Character.AI nei guai con il Garante, multa da 158mila euro per la tutela dei minori

Tempo di lettura: 2 minuti

Il Garante ha sanzionato Character Technologies per 158mila euro dopo aver rilevato carenze nell'informativa e ritardi nella valutazione d'impatto sui dati. L'Autorità ha imposto controlli più efficaci sull'età degli utenti e profili privati di default per i minorenni entro 120 giorni

Character Technologies Inc., la società statunitense che gestisce la piattaforma di intelligenza artificiale generativa Character.AI, ha ricevuto una sanzione di 158mila euro dal Garante per la protezione dei dati personali. Il servizio consente agli utenti, compresi i minorenni, di creare personaggi virtuali e conversare con loro tramite chat, ed è proprio questo elemento ad aver spinto l’Autorità ad aprire un’istruttoria d’ufficio per verificare il rispetto della disciplina sulla protezione dei dati.

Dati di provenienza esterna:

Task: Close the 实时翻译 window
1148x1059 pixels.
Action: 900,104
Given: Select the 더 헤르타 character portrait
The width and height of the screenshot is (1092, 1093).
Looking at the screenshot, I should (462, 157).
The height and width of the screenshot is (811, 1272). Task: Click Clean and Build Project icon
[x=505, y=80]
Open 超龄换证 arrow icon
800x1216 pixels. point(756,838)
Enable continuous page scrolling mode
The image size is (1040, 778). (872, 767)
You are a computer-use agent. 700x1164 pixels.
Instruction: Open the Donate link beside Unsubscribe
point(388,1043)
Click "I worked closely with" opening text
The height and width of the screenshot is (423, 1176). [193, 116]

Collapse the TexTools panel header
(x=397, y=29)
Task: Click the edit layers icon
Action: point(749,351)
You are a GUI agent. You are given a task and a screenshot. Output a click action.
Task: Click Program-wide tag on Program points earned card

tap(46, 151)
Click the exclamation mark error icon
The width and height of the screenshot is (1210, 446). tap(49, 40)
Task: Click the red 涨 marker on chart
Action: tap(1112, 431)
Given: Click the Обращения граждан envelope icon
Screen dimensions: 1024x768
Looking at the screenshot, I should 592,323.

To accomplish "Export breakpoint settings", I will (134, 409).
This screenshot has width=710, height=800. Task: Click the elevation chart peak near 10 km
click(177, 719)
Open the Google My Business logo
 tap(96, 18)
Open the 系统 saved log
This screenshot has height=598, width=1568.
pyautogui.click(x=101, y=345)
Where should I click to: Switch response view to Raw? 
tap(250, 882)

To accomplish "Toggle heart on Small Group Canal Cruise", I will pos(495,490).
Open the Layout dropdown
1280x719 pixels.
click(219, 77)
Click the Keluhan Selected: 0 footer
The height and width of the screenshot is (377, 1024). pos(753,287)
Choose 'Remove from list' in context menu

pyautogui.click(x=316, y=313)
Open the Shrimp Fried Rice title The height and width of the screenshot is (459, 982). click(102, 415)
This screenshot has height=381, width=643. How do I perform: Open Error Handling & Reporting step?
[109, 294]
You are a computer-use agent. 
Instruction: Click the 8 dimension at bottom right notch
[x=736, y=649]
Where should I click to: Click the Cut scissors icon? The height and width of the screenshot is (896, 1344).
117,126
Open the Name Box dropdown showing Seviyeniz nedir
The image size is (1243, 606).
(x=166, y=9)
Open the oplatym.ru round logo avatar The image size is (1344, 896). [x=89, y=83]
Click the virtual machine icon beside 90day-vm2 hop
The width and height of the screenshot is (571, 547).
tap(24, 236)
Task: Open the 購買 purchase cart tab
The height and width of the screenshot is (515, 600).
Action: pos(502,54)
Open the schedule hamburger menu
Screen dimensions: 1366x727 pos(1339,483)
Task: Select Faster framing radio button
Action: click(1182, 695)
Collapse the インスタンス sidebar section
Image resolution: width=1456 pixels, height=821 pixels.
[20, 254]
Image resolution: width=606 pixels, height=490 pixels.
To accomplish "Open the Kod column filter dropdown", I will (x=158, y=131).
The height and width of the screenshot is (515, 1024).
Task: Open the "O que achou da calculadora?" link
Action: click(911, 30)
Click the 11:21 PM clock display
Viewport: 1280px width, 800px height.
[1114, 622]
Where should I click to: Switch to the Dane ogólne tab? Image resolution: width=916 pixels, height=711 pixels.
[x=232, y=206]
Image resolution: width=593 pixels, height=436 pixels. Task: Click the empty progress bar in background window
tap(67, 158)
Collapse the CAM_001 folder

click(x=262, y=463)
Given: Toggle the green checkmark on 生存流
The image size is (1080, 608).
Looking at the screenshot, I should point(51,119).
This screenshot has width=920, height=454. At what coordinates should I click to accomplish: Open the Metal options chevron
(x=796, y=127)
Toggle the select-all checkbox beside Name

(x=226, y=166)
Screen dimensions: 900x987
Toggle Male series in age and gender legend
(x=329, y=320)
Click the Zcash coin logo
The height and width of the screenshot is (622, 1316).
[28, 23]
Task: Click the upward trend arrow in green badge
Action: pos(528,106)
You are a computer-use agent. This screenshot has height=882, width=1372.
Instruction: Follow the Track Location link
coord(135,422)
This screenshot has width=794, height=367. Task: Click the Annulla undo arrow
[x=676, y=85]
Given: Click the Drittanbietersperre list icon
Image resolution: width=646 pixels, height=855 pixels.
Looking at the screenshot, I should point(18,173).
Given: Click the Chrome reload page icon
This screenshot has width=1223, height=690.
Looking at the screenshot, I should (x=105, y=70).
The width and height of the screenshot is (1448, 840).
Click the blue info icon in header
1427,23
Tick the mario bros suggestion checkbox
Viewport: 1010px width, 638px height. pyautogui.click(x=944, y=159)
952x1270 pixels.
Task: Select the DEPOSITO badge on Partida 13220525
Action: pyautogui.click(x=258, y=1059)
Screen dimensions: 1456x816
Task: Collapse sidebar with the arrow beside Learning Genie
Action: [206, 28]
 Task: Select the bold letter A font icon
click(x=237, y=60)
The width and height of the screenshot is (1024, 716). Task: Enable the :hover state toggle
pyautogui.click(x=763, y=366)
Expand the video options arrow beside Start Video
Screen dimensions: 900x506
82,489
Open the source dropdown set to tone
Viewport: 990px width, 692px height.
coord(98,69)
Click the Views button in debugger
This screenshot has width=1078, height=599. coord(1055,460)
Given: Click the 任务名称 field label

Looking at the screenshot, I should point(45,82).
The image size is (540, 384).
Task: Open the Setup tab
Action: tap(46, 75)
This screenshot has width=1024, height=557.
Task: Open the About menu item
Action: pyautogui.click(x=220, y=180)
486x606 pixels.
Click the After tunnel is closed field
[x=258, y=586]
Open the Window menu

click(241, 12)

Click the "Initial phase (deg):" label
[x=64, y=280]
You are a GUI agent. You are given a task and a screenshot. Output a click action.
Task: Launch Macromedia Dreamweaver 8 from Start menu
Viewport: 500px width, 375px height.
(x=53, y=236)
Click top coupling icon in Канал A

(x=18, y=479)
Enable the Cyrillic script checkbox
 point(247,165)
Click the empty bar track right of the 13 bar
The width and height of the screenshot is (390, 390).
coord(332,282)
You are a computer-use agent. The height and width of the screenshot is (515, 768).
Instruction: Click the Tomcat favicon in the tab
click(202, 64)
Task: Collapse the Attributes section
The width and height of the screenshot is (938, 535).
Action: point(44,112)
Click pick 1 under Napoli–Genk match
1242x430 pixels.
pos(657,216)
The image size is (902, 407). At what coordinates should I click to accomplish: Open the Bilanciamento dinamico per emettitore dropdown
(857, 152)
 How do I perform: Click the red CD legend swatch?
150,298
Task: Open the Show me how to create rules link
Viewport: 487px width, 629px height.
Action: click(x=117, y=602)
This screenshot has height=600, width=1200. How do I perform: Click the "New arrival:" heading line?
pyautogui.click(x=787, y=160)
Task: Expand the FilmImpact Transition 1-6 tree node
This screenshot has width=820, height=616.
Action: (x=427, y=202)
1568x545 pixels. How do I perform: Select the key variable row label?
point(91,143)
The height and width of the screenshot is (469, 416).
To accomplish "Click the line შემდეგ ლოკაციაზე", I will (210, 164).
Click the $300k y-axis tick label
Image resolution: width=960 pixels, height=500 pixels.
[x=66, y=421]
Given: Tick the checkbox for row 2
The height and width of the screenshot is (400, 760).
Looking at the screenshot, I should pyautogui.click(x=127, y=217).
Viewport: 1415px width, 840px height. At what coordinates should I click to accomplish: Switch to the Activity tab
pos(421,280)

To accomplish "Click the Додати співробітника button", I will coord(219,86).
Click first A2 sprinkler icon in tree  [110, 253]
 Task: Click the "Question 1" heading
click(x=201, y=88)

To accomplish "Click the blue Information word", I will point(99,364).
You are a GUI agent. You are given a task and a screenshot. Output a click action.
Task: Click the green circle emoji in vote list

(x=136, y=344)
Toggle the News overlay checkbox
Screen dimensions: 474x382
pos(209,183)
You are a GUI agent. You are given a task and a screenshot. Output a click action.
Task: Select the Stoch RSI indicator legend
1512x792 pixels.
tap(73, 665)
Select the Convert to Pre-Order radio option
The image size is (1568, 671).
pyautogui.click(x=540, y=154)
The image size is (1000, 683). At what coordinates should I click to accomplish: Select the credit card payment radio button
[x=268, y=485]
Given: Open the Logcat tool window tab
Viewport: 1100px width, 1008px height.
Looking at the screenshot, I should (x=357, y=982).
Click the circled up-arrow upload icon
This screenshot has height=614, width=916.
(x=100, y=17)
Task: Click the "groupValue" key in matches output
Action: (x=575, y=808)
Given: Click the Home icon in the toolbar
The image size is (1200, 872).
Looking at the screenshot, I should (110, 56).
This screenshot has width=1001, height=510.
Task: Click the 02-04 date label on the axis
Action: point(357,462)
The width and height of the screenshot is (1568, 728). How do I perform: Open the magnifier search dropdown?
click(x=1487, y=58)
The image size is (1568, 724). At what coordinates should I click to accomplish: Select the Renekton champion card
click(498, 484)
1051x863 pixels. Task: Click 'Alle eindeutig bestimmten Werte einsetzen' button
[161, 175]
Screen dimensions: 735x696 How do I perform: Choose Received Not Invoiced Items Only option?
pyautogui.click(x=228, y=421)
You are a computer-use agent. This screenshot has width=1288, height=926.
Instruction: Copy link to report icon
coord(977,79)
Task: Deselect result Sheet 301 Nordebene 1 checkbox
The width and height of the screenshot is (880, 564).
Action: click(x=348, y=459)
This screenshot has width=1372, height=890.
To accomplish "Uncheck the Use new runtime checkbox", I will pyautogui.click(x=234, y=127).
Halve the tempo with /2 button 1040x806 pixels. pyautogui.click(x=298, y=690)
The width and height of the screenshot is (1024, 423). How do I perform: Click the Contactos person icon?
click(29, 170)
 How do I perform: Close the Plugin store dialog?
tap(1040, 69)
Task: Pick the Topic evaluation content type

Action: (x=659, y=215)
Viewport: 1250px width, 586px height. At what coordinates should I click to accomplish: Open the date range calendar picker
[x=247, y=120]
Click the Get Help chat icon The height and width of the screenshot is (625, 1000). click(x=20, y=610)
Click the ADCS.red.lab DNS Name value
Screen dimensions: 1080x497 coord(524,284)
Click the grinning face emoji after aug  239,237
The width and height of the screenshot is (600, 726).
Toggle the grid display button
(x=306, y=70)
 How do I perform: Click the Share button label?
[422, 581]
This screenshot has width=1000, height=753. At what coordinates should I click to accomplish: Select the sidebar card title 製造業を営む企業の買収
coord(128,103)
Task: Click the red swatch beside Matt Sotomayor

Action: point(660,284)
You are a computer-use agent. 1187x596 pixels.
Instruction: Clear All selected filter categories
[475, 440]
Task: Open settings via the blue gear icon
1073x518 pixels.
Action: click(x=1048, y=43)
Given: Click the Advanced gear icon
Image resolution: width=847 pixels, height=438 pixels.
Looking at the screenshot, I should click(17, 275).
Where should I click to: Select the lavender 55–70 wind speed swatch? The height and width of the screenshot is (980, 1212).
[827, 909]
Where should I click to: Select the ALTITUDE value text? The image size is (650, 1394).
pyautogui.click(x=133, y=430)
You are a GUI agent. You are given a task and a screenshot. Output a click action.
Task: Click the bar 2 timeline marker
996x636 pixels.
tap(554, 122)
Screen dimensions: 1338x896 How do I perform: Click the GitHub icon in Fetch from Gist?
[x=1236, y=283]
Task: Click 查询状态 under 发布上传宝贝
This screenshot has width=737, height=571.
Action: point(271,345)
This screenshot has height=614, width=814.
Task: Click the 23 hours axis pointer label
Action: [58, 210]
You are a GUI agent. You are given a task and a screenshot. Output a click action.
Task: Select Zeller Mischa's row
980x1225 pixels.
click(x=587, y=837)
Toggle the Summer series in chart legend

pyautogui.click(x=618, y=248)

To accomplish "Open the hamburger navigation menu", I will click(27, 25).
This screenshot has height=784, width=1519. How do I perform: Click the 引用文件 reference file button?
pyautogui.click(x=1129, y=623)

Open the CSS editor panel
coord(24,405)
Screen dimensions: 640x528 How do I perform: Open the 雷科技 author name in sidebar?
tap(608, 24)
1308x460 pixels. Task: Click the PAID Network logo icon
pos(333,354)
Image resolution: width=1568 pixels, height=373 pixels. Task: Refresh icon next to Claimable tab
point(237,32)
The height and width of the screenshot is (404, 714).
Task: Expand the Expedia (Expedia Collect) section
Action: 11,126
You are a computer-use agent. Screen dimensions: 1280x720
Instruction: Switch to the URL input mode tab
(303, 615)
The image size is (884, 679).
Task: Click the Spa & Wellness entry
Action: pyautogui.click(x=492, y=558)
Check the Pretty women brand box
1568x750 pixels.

Cosa ha accertato l’istruttoria del Garante

Le verifiche condotte hanno fatto emergere carenze nell’informativa fornita agli utenti, un aspetto su cui la normativa europea richiede chiarezza fin dal primo accesso al servizio. A questo si sono aggiunti i ritardi nella predisposizione della valutazione d’impatto sulla protezione dei dati e nella designazione del rappresentante nell’Unione Europea, entrambi adempimenti che la società avrebbe dovuto completare con maggiore tempestività rispetto all’avvio effettivo del trattamento dei dati personali degli utenti italiani, mentre proprio su questi due fronti l’Autorità ha riscontrato gli scostamenti più rilevanti rispetto agli obblighi previsti dal regolamento europeo.

Le misure imposte per la tutela dei minori

Il nodo più delicato individuato dal Garante riguarda le garanzie a tutela dei minorenni e le procedure di verifica dell’età, considerate insufficienti rispetto ai rischi che comporta un servizio di intrattenimento basato su intelligenza artificiale generativa e aperto anche a un pubblico under 18.

Pur prendendo atto degli interventi già adottati dalla società nel corso dell’istruttoria, l’Autorità ha prescritto misure ulteriori: Character Technologies dovrà garantire il corretto funzionamento dei sistemi di verifica dell’età e assicurare l’efficacia del cosiddetto periodo di raffreddamento, il meccanismo che impedisce ai minori già bloccati di registrarsi nuovamente sulla piattaforma.

La società dovrà inoltre impostare per impostazione predefinita i profili dei minorenni in modalità privata, e avrà 120 giorni di tempo dalla ricezione del provvedimento per comunicare al Garante le misure adottate.